Stéréotypes racistes, de l’Arabe au « raton »
Pour être intégrée au territoire métropolitain, l’Algérie n’en constituait pas moins un cas à part, en ce que la population colonisée – qu’on appelait « indigène », puis « autochtone » – ne bénéficiait pas des mêmes droits que la population des colons français. Arabes et Berbères n’eurent jamais le droit de voter pour envoyer des représentants à l’Assemblée nationale française. Seuls les Juifs d’Algérie, par le décret Crémieux de 1870, obtinrent la citoyenneté française pleine et entière. Cette discrimination reposait d’abord sur le sentiment d’une infériorité fondamentale de ceux qui n’étaient pas des hommes blancs.
L’antagonisme naquit au moment des guerres de conquête, faites du point de vue des Français contre les « Arabes ». Si l’émir Abd El-Kader incarna la noblesse de la guerre, et ce d’autant plus qu’il accepta pleinement la défaite, bien vite la population colonisée fit les frais de la propagande coloniale. Paresseux, indolents, cruels, sales, fanatiques, stupides : les stéréotypes sur les « Arabes » connurent une belle permanence sur le temps long de l’histoire de l’Algérie coloniale.
Ils furent d’autant plus actifs lors de la guerre d’Algérie, qu’ils reposèrent à ce moment-là sur d’incontestables horreurs et cruautés, auxquelles les partisans de l’Algérie française assurèrent une grande publicité, sans reconnaître en revanche les actions méprisables de leur propre armée. Les combattants de l’Algérie indépendante – les fellaghas – devinrent alors des « ratons » indignes de pitié. Les Carnets d’Orient illustrent cette évolution, sur plus d’un siècle, des stéréotypes racistes à l’œuvre dans l’Algérie coloniale.

----

▶ Exercice A: D'après le texte sur les stéréotypes racistes dans l'Algérie coloniale, quel décret donna en 1870 la pleine citoyenneté française aux Juifs d'Algérie ?
▶ Exercice B: Prolongez le texte sur les stéréotypes racistes dans l'Algérie coloniale en reprenant juste après sa dernière phrase.
Vous n'aurez pas besoin des données.

▶ Données extraites:
----

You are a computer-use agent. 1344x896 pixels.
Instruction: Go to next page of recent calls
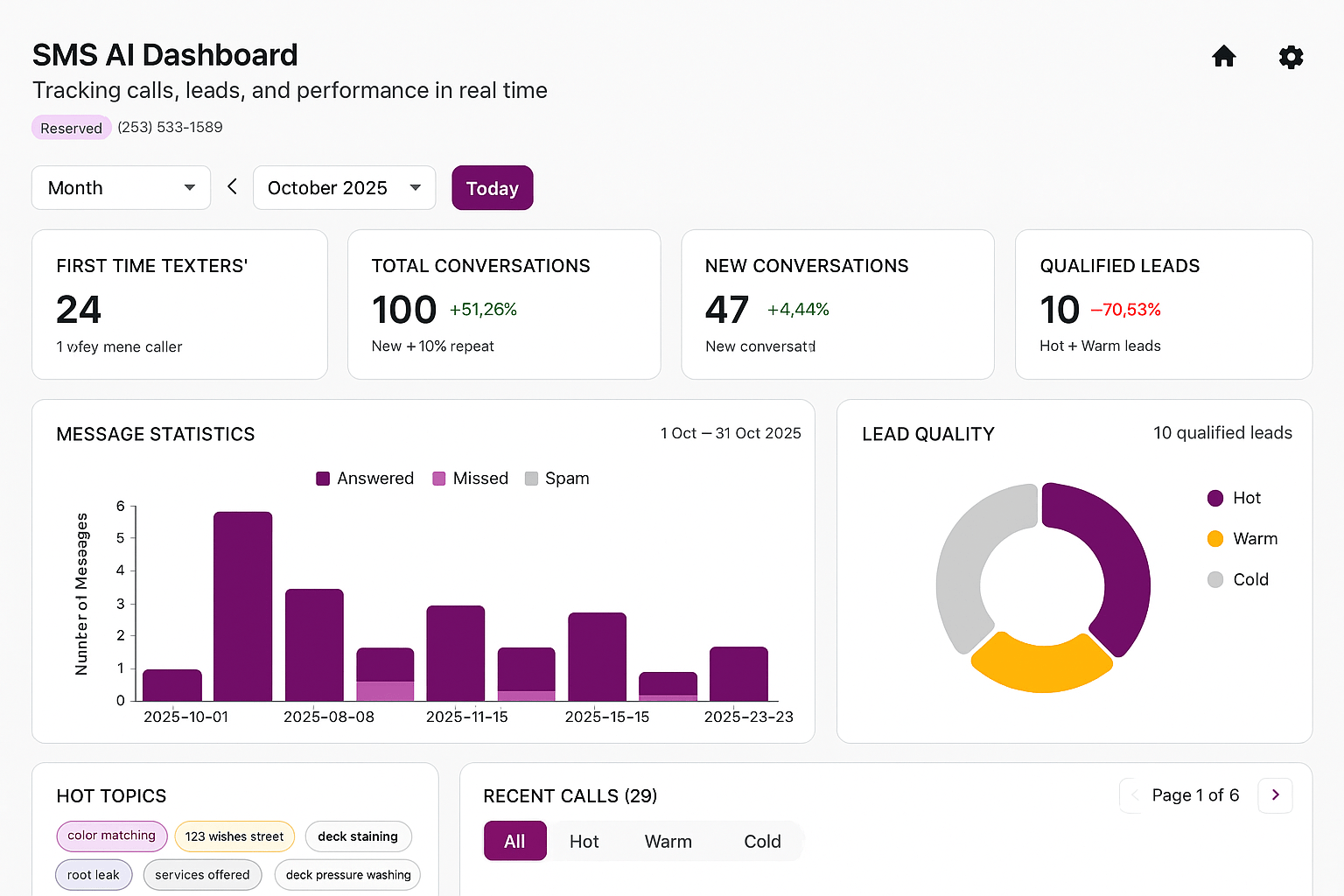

----

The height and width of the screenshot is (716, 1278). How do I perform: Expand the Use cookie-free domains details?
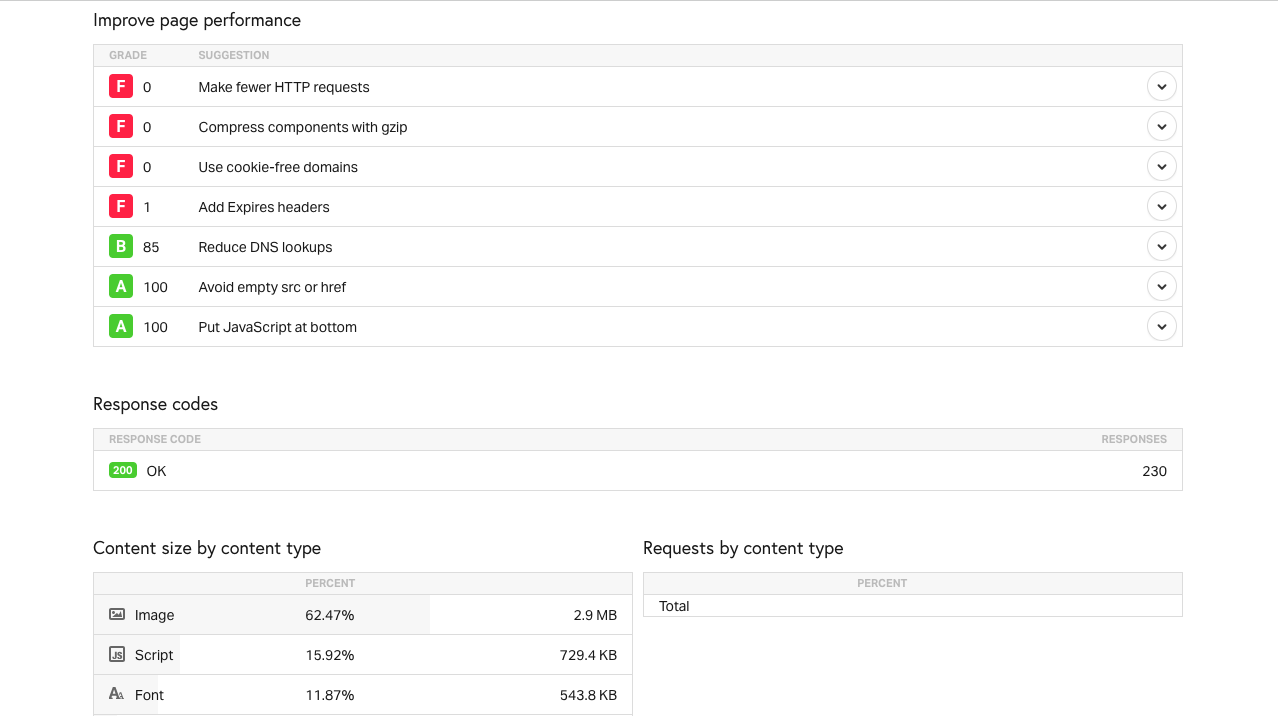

----

▶ Réponse attendue A: Le décret Crémieux.

▶ Réponse attendue B:
Noces orientales
Une inspiration de Ferrandez donne à son travail toute son originalité : il s’agit de la peinture orientaliste française. Dès les années 1820, en effet, des artistes sont attirés par « l’Orient ». Le terme est alors très vague. Il désigne un ensemble géographique aux contours flous dont Constantinople serait le point central. Du Maroc à la Grèce, en passant par l’Egypte et le Levant, s’étend ainsi un espace que l’on confond avec un climat et une civilisation. Les peintres, d’Eugène Delacroix à Etienne Dinet, espèrent y régénérer leur palette en trempant leurs pinceaux dans le soleil et dans l’Islam.
Une des figures majeures de l’orientalisme du XIXe siècle fut celle des noces orientales. Les artistes et les écrivains attirés par l’Orient, tel Gérard de Nerval, étaient fascinés par un imaginaire amoureux et sexuel qui leur semblait si profondément opposé à l’ensemble des interdits dans lesquels l’Europe s’était enfermée. La morale des sociétés victoriennes avait rejeté la sexualité dans le domaine de l’intime et de l’indicible. Elle ne concernait que le couple uni par Dieu. Elle ne s’accompagnait, en théorie, d’aucune joie particulière, sinon celle du devoir conjugal accompli.
Dans ces conditions, l’Orient apparaissait comme la terre d’élection du plaisir. Un lieu, tout particulièrement, cristallisait les fantasmes des hommes européens : le harem, perçu comme un endroit dans lequel se réunissaient de nombreuses femmes toutes promises à un seul homme et toutes occupées aux seuls plaisirs des sens. Le voile, qui dans les rues dérobait les femmes aux regards des hommes, ajoutait encore au mystère de la sexualité orientale. Les bordels d’Algérie s’efforçaient de ressembler à ces harems mythiques. Les danseuses orientales y côtoyaient les « belles Juives », dans une atmosphère censée illustrer toute la sensualité de l’Orient.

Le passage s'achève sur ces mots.